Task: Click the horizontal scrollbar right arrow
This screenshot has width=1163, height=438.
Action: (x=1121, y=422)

════════════════════

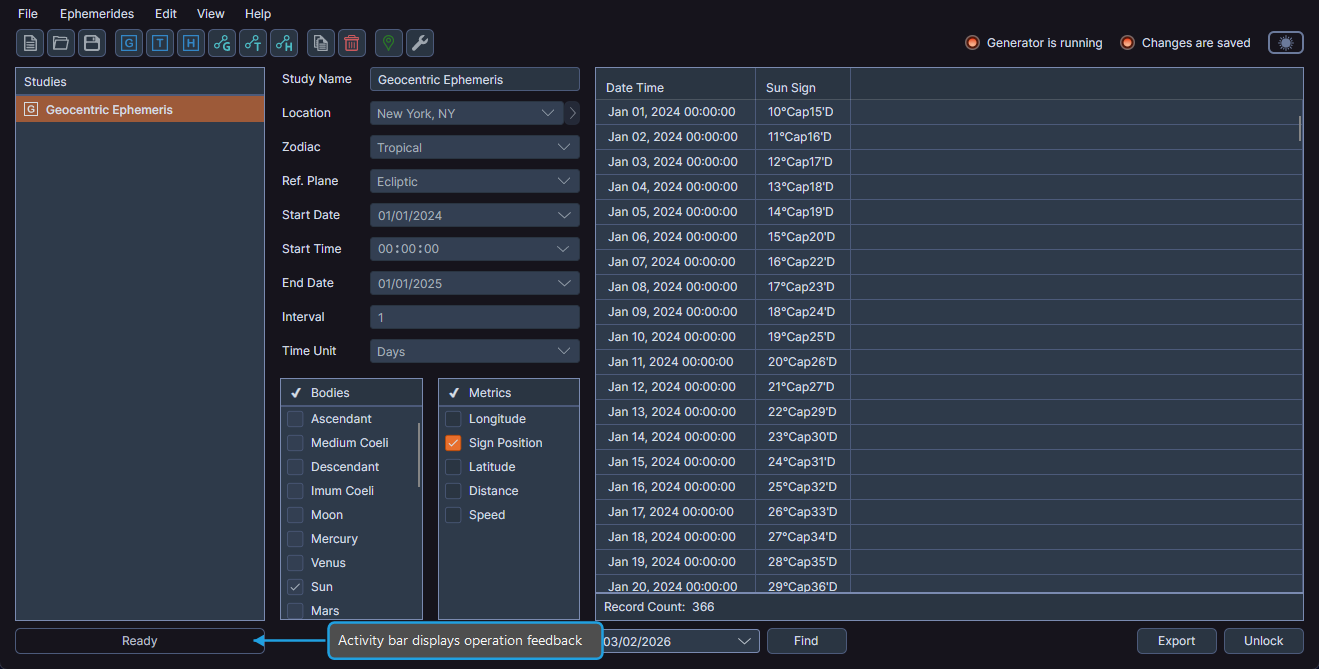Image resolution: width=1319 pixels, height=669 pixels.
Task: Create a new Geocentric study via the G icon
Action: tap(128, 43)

════════════════════

◆ **Problem**:
Copy out the lines starting with the line that contains "Image resolution: width=1319" and ending with the line that contains "Action: tap(128, 43)", both of those lines included. Leave the pictures out of your answer.

◆ **Exercise answer**:
Image resolution: width=1319 pixels, height=669 pixels.
Task: Create a new Geocentric study via the G icon
Action: tap(128, 43)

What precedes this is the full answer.